Among contributions reported to the secretary of state on Saturday are more than 100 of $10,000, the maximum allowed per donor. They came from companies and groups such as Procter & Gamble Co., Aetna Inc., the Ohio Farm Bureau Federation, Ford Motor Co., Meijer Inc., United States Steel Corp. and Johnson & Johnson. Several others came from individuals, including Les Wexner, chairman and chief executive of Limited Brands Inc. and American Financial Group Inc.'s Carl Lindner.
Kasich has spent about $605,000 of the funds so far on items such as special events, salaries and insurance premiums, according to the filing. About $70,000 has been paid to consultants.
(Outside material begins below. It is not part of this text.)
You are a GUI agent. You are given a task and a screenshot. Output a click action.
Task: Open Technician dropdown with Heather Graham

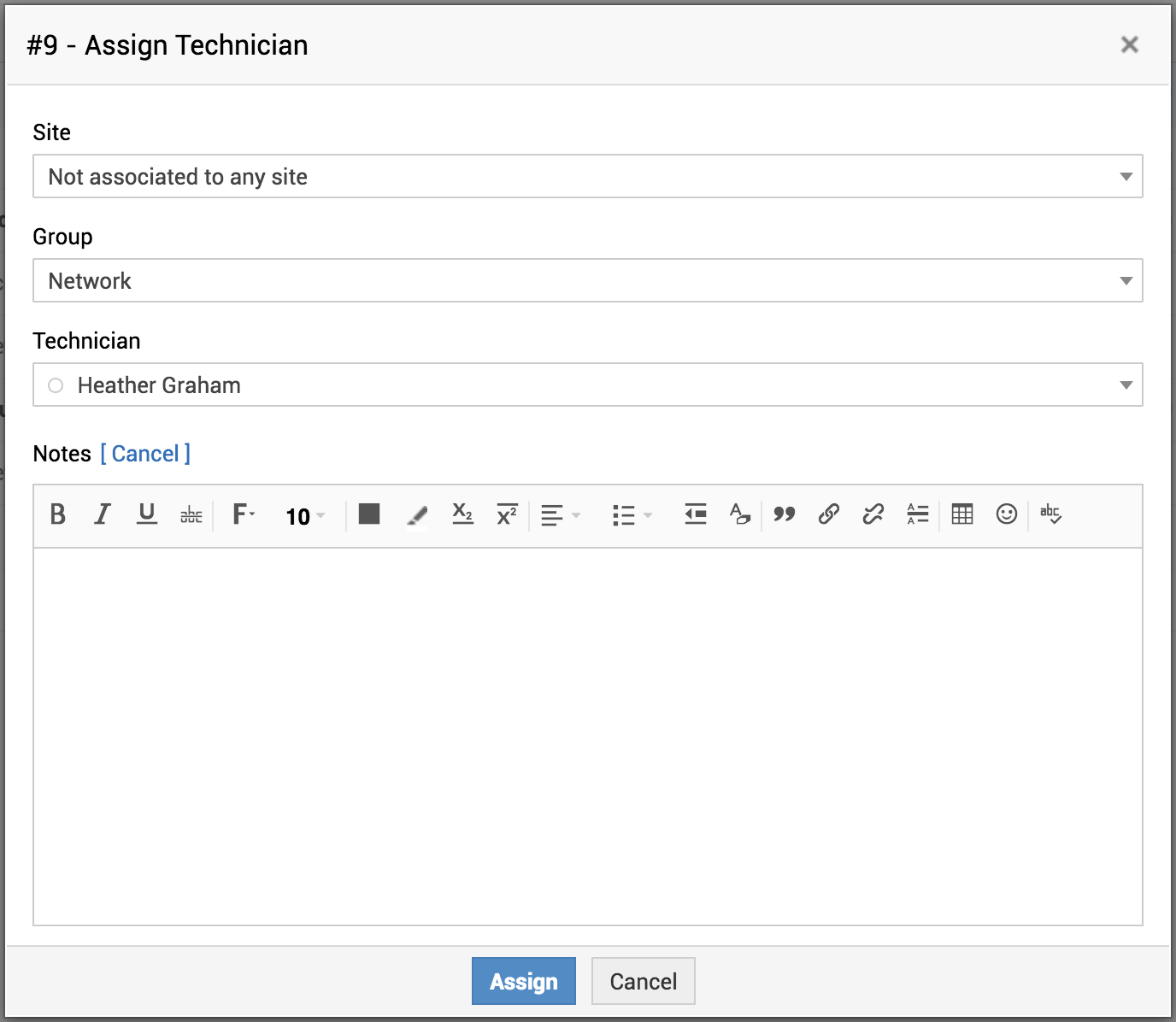587,385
Kasich was among Republicans who swept all five state offices in the November election.
An Ohio law that went into effect in September allows transition accounts for local and state officeholders and requires that reports be filed to disclose contributions and expenditures.
Such accounts became a hot topic in 2008, when the state inspector general said former Attorney General Marc Dann spent funds from a transition account on a business run by his wife and on aides who were already getting state paychecks. Dann in May entered guilty pleas to two charges, including one that involved a $5,000 gift or loan he made from the account to one of his aides.
The state's new secretary of state, treasurer, attorney general and auditor also filed transition account reports on Saturday. Maximum individual donations for those accounts are $2,500.
Treasurer Josh Mandrel has raised $61,000, and has spent about $4,200, according to his report with the secretary if state. Among his top donors are U.S. Bancorp and White Castle Purchasing Co.
Attorney General Mike DeWine raised $51,000 and has spent all but about $7,000. Among his top donors are Microsoft Corp. and JPMorgan Chase & Co. He also received $2,500 from Limited Brands and a separate $2,500 from Wexner.
Auditor David Yost has raised $38,250 and has spent about $20,000. Secretary of State John Husted has raised $30,750 and has spent about $7,600.